None of the art forms/products mentioned above is bad in itself. I have personally seen genuinely good interpretive dance, tasted great sushi, heard very intelligent rap lyrics and, as stated, owned and loved an iPod. It's the attitude of many of the people who are aficionados of said art forms/products that gets on my nerves. "I'm a pelican! Now I'm a giraffe!" No, sir, you're a massive cock.

1 comment:

GreenOnion said...

People can be irritatingly pretentious about all those things, but I really shouldn't talk. I think we all have our own pretentions as much as we try to hide it.

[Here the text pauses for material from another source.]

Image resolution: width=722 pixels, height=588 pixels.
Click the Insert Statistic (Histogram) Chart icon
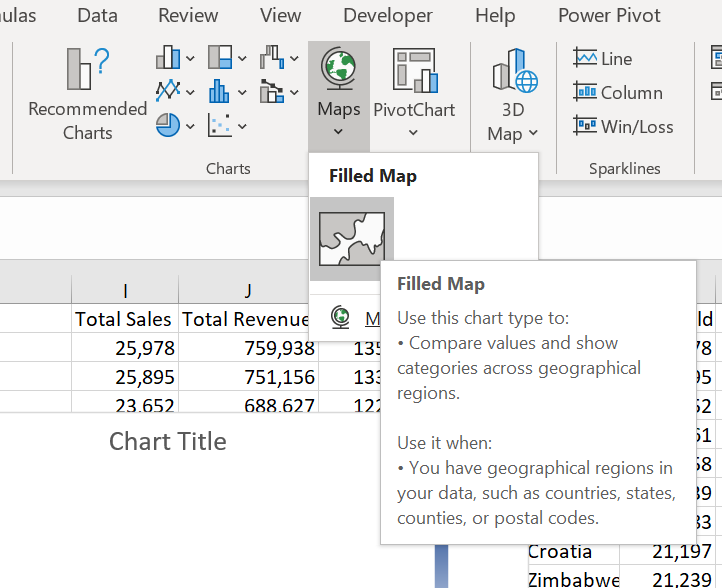tap(219, 91)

I may not irritated my friends because they have the same irritating qualities :-) ...or maybe I do irritate them anyway. I do find that people are more snobby about indie music and finding bands that have never been heard before, more than people are snobby about rap music...at least in my group. Rap and country were always the two styles of music that most people said they didn't like when I was growing up...oh the times...how they have changed.